__TASK DATA__.
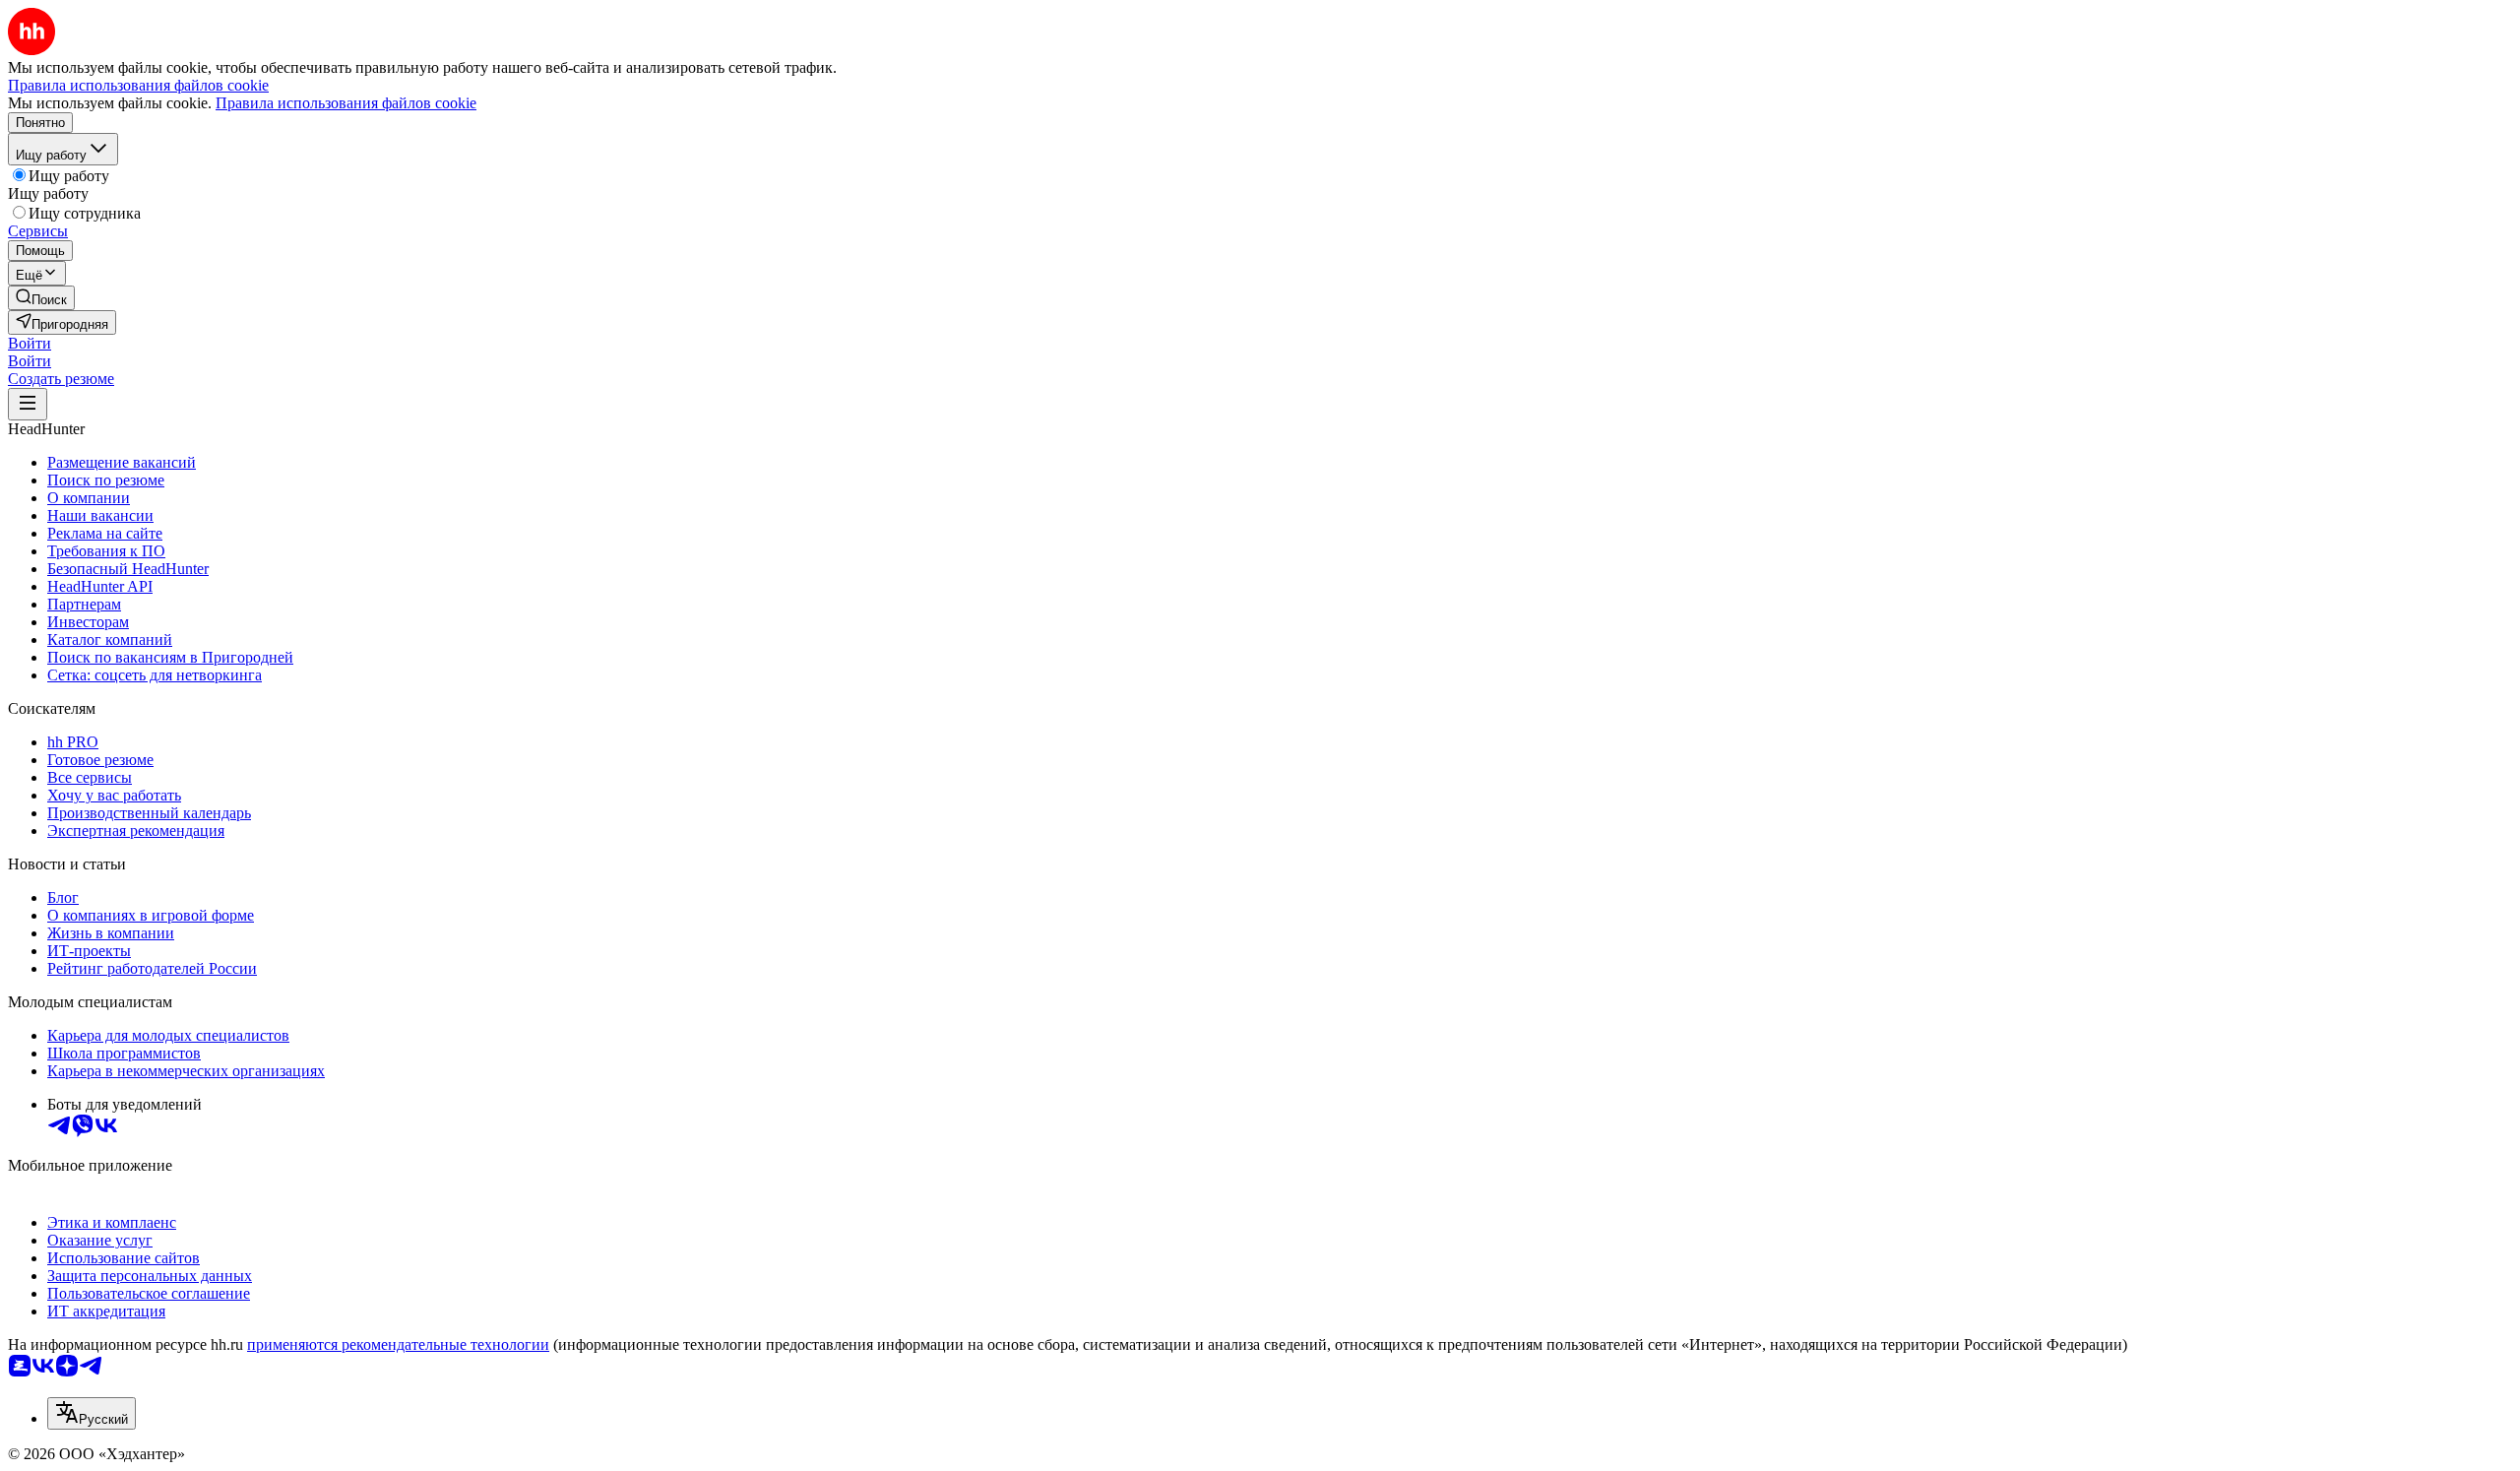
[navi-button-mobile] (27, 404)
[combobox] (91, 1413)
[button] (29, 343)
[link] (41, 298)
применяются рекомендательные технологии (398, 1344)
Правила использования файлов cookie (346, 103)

__PROBLEM TO WORK ON__. Up to and including the final line of the data above, please copy every line exactly, starting from the one that contains "[combobox] (91, 1413)".

__WRITTEN REPLY__.
[combobox] (91, 1413)
[button] (29, 343)
[link] (41, 298)
применяются рекомендательные технологии (398, 1344)
Правила использования файлов cookie (346, 103)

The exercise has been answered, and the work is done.